Task details: Echo the passage of the Indo-Israeli Agriculture Project text that starts with the words containing "- The Second" and ends with "Centres of Excellence.", copying it word for word.

Excerpted text:
┌──
= The Indo-Israeli Agriculture Project =

Diplomatic relations between the Republic of India and the State of Israel

The Indo-Israeli Agriculture Project (IIAP) is a bilateral partnership established in 2006 between Israel and Indian governments. India has chosen Israel as a G2G level strategic partner in the field of agriculture. It was established in cooperation with National Horticulture Mission, National Horticulture Board and Indian States Horticulture Departments, and Israel's Agency for International Development (MASHAV) and CINADCO which provides developing countries with Israel's experience in development and planning.

The IIAP aims to establish Centers of Excellence (CoE) in Indian states to facilitate the rapid transfer of technology to farmers. This initiative aims to enhance productivity, improve produce quality, and maximize farmers' income by introducing crop diversity, enhancing productivity, refining cultivation techniques, optimizing irrigation and fertigation, and improving water use efficiency in horticulture. The Federal and state Indian stakeholders are leading the IIAP partnership by defining the key crops and sanctioning the activity. The Israeli stakeholder MASHAV, guides the standard of the CoE and transfers the knowledge into the IIAP. The concept of the centres is triangular: Applied Research, SMS (subject matter specialist) Field Extension Officer and the Progressive Farmer. CoE acts as a meeting point for academia, government and farmers to cooperate towards achievements.

In 2017, there were 26 such Indo-Israel centers in the country.

== Structure ==

IIAP cooperation is divided in multiple three-year work plans:

- The First Action plan (2008–10) - States of development included Haryana, Maharashtra.
- The Second Action plan (2012–15) - The state of Israel was requested to share best-practices and know-how and provide capacity building through training programs which were conducted in Israel and India. Implementing partners were NHM–The National Horticulture Mission under the Ministry of Agriculture of India and MASHAV. States of development included Haryana, Gujarat, Maharashtra, Punjab, Rajasthan, Karnataka, Bihar, Tamil Nadu, Telangana, Uttar Pradesh.
- The Third Action plan (2015–18) - a revised action plan and activities to be extended in additional states such as Mizoram, Andhra Pradesh, Haryana.
- The Fourth Action Plan (2018–20) - plan includes completing and establishing new Centres of Excellence.
└──
Stored data entries
┌──
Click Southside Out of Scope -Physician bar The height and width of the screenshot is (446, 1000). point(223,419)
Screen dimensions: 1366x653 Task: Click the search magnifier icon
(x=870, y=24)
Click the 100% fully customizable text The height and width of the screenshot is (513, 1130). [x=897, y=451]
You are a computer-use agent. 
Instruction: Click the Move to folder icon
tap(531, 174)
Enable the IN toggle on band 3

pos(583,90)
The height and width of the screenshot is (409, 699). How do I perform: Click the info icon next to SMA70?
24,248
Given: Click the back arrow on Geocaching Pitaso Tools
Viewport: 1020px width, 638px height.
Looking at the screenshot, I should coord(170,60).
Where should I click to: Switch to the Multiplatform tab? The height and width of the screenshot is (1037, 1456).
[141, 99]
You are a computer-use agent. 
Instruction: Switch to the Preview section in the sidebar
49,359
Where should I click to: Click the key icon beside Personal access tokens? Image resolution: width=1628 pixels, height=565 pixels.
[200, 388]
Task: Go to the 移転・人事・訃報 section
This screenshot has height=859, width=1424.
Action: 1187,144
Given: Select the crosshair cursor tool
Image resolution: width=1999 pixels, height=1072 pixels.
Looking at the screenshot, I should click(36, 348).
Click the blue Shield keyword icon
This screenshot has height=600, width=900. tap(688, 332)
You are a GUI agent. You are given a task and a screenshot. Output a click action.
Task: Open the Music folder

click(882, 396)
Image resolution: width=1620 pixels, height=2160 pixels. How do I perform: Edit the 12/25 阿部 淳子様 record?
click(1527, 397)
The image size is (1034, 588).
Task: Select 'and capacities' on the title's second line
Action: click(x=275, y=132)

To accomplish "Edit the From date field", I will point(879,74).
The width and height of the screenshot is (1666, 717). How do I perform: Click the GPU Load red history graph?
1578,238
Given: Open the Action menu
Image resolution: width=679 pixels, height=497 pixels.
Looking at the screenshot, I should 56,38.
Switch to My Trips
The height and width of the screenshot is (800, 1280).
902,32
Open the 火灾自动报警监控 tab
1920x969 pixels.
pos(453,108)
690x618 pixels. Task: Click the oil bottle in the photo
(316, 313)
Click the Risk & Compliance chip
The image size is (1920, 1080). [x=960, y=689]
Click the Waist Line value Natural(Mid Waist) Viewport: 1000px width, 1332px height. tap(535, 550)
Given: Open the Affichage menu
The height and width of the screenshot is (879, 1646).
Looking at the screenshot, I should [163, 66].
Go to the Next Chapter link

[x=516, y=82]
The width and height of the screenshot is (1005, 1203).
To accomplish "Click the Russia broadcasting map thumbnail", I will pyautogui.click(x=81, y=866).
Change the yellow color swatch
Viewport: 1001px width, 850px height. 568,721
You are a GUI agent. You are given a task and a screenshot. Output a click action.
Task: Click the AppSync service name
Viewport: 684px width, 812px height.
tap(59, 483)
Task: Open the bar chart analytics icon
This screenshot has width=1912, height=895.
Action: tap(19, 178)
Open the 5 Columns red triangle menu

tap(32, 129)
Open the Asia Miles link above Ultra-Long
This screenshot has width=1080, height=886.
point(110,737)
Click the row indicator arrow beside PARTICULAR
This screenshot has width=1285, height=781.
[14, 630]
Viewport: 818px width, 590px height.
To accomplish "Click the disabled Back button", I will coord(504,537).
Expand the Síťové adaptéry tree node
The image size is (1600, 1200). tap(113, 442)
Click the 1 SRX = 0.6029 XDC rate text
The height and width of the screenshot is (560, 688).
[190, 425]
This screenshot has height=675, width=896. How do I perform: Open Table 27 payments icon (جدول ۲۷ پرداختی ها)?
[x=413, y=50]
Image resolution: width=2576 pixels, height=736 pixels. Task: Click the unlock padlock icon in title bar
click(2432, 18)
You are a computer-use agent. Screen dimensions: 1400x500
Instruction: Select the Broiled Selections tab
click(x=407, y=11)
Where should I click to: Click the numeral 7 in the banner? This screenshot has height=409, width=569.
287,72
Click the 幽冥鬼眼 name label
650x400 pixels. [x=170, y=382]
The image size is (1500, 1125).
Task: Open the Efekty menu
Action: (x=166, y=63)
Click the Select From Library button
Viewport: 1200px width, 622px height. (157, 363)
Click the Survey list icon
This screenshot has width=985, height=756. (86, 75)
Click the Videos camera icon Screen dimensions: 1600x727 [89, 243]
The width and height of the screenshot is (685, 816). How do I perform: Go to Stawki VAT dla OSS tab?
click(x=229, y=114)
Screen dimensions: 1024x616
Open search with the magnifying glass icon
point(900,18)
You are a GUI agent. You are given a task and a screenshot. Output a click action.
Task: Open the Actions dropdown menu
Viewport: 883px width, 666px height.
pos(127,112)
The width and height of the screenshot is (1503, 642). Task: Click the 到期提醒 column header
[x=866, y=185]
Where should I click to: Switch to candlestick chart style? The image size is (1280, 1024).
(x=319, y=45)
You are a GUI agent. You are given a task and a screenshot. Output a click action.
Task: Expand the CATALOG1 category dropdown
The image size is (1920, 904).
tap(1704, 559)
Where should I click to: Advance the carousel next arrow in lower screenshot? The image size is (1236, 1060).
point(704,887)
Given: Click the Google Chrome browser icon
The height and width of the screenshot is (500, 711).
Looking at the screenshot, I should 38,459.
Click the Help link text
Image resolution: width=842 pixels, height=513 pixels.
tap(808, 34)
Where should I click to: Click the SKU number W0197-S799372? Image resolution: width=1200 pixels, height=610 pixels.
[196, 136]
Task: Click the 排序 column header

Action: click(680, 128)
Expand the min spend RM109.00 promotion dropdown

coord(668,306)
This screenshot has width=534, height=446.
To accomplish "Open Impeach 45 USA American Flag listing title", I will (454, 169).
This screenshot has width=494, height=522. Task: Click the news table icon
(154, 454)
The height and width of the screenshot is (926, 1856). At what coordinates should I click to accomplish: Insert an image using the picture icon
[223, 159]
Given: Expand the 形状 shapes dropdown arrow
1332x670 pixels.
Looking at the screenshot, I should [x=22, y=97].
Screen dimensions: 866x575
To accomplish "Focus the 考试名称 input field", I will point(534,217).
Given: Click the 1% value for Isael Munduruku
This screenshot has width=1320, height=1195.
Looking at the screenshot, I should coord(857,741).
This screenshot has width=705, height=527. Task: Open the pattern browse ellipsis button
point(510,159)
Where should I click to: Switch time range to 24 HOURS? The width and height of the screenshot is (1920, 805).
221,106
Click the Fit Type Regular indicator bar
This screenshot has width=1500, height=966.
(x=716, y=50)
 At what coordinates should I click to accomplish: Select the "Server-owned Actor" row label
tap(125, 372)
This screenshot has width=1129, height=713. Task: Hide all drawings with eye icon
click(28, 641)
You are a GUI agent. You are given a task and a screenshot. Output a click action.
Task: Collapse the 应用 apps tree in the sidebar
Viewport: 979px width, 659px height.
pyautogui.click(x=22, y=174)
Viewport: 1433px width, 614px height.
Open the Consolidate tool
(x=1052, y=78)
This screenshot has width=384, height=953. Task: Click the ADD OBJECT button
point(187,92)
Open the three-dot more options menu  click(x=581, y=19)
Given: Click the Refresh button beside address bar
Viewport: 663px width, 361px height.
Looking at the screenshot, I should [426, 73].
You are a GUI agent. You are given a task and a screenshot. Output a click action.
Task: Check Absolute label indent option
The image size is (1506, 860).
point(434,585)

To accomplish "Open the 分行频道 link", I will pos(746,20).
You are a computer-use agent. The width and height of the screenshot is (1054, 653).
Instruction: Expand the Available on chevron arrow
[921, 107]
└──
Response for this exercise:
- The Second Action plan (2012–15) - The state of Israel was requested to share best-practices and know-how and provide capacity building through training programs which were conducted in Israel and India. Implementing partners were NHM–The National Horticulture Mission under the Ministry of Agriculture of India and MASHAV. States of development included Haryana, Gujarat, Maharashtra, Punjab, Rajasthan, Karnataka, Bihar, Tamil Nadu, Telangana, Uttar Pradesh.
- The Third Action plan (2015–18) - a revised action plan and activities to be extended in additional states such as Mizoram, Andhra Pradesh, Haryana.
- The Fourth Action Plan (2018–20) - plan includes completing and establishing new Centres of Excellence.